**What the task requires:** The data that follows should be copied out exactly.

**Input:**
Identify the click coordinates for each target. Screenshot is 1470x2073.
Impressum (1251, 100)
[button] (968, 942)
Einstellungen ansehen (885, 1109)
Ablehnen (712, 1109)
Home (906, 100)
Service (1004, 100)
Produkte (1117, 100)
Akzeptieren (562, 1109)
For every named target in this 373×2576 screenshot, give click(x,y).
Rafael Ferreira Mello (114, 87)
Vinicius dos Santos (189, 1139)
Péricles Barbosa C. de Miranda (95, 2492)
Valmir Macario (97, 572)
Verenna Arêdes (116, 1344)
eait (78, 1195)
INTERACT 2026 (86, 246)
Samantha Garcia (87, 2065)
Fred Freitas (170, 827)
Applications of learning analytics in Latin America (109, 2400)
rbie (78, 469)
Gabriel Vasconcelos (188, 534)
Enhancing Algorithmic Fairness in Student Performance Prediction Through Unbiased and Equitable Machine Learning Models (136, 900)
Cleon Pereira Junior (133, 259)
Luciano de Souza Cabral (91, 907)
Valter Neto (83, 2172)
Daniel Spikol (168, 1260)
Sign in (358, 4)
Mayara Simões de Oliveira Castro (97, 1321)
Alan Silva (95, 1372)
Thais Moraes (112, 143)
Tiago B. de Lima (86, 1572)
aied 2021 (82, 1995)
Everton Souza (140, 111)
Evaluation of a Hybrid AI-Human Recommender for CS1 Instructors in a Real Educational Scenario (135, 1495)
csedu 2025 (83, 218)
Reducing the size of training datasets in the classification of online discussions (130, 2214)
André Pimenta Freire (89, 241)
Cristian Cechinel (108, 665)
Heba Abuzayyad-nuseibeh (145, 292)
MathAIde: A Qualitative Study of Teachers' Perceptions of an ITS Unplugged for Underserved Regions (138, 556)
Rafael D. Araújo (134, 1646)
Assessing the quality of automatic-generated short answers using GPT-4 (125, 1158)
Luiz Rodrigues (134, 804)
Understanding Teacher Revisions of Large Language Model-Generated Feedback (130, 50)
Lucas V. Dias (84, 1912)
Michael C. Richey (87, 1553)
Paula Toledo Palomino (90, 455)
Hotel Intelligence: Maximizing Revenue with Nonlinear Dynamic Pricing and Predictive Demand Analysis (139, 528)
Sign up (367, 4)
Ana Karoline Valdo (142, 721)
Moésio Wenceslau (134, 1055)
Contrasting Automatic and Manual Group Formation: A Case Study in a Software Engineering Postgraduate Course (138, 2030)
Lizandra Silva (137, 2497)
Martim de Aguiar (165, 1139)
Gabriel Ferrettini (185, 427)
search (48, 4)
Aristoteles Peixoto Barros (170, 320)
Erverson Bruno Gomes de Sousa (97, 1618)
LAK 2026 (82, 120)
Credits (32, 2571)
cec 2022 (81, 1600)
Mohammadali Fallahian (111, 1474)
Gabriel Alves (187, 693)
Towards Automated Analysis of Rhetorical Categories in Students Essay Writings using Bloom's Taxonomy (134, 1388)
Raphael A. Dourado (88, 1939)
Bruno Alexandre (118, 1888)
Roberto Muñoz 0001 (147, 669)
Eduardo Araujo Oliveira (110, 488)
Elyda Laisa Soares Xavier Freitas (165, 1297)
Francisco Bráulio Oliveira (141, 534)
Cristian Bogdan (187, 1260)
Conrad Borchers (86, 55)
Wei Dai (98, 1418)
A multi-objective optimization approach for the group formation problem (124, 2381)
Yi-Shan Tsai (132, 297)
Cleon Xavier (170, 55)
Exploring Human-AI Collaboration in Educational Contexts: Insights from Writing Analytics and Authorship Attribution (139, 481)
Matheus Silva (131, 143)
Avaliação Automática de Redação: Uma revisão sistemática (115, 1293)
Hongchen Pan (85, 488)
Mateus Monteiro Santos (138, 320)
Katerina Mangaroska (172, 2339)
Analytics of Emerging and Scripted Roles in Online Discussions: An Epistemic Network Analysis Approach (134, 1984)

**Exercise result:**
Identify the click coordinates for each target. Screenshot is 1470x2073.
Impressum (1251, 100)
[button] (968, 942)
Einstellungen ansehen (885, 1109)
Ablehnen (712, 1109)
Home (906, 100)
Service (1004, 100)
Produkte (1117, 100)
Akzeptieren (562, 1109)
For every named target in this 373×2576 screenshot, give click(x,y).
Rafael Ferreira Mello (114, 87)
Vinicius dos Santos (189, 1139)
Péricles Barbosa C. de Miranda (95, 2492)
Valmir Macario (97, 572)
Verenna Arêdes (116, 1344)
eait (78, 1195)
INTERACT 2026 (86, 246)
Samantha Garcia (87, 2065)
Fred Freitas (170, 827)
Applications of learning analytics in Latin America (109, 2400)
rbie (78, 469)
Gabriel Vasconcelos (188, 534)
Enhancing Algorithmic Fairness in Student Performance Prediction Through Unbiased and Equitable Machine Learning Models (136, 900)
Cleon Pereira Junior (133, 259)
Luciano de Souza Cabral (91, 907)
Valter Neto (83, 2172)
Daniel Spikol (168, 1260)
Sign in (358, 4)
Mayara Simões de Oliveira Castro (97, 1321)
Alan Silva (95, 1372)
Thais Moraes (112, 143)
Tiago B. de Lima (86, 1572)
aied 2021 (82, 1995)
Everton Souza (140, 111)
Evaluation of a Hybrid AI-Human Recommender for CS1 Instructors in a Real Educational Scenario (135, 1495)
csedu 2025 (83, 218)
Reducing the size of training datasets in the classification of online discussions (130, 2214)
André Pimenta Freire (89, 241)
Cristian Cechinel (108, 665)
Heba Abuzayyad-nuseibeh (145, 292)
MathAIde: A Qualitative Study of Teachers' Perceptions of an ITS Unplugged for Underserved Regions (138, 556)
Rafael D. Araújo (134, 1646)
Assessing the quality of automatic-generated short answers using GPT-4 (125, 1158)
Luiz Rodrigues (134, 804)
Understanding Teacher Revisions of Large Language Model-Generated Feedback (130, 50)
Lucas V. Dias (84, 1912)
Michael C. Richey (87, 1553)
Paula Toledo Palomino (90, 455)
Hotel Intelligence: Maximizing Revenue with Nonlinear Dynamic Pricing and Predictive Demand Analysis (139, 528)
Sign up (367, 4)
Ana Karoline Valdo (142, 721)
Moésio Wenceslau (134, 1055)
Contrasting Automatic and Manual Group Formation: A Case Study in a Software Engineering Postgraduate Course (138, 2030)
Lizandra Silva (137, 2497)
Martim de Aguiar (165, 1139)
Gabriel Ferrettini (185, 427)
search (48, 4)
Aristoteles Peixoto Barros (170, 320)
Erverson Bruno Gomes de Sousa (97, 1618)
LAK 2026 (82, 120)
Credits (32, 2571)
cec 2022 (81, 1600)
Mohammadali Fallahian (111, 1474)
Gabriel Alves (187, 693)
Towards Automated Analysis of Rhetorical Categories in Students Essay Writings using Bloom's Taxonomy (134, 1388)
Raphael A. Dourado (88, 1939)
Bruno Alexandre (118, 1888)
Roberto Muñoz 0001 (147, 669)
Eduardo Araujo Oliveira (110, 488)
Elyda Laisa Soares Xavier Freitas (165, 1297)
Francisco Bráulio Oliveira (141, 534)
Cristian Bogdan (187, 1260)
Conrad Borchers (86, 55)
Wei Dai (98, 1418)
A multi-objective optimization approach for the group formation problem (124, 2381)
Yi-Shan Tsai (132, 297)
Cleon Xavier (170, 55)
Exploring Human-AI Collaboration in Educational Contexts: Insights from Writing Analytics and Authorship Attribution (139, 481)
Matheus Silva (131, 143)
Avaliação Automática de Redação: Uma revisão sistemática (115, 1293)
Hongchen Pan (85, 488)
Mateus Monteiro Santos (138, 320)
Katerina Mangaroska (172, 2339)
Analytics of Emerging and Scripted Roles in Online Discussions: An Epistemic Network Analysis Approach (134, 1984)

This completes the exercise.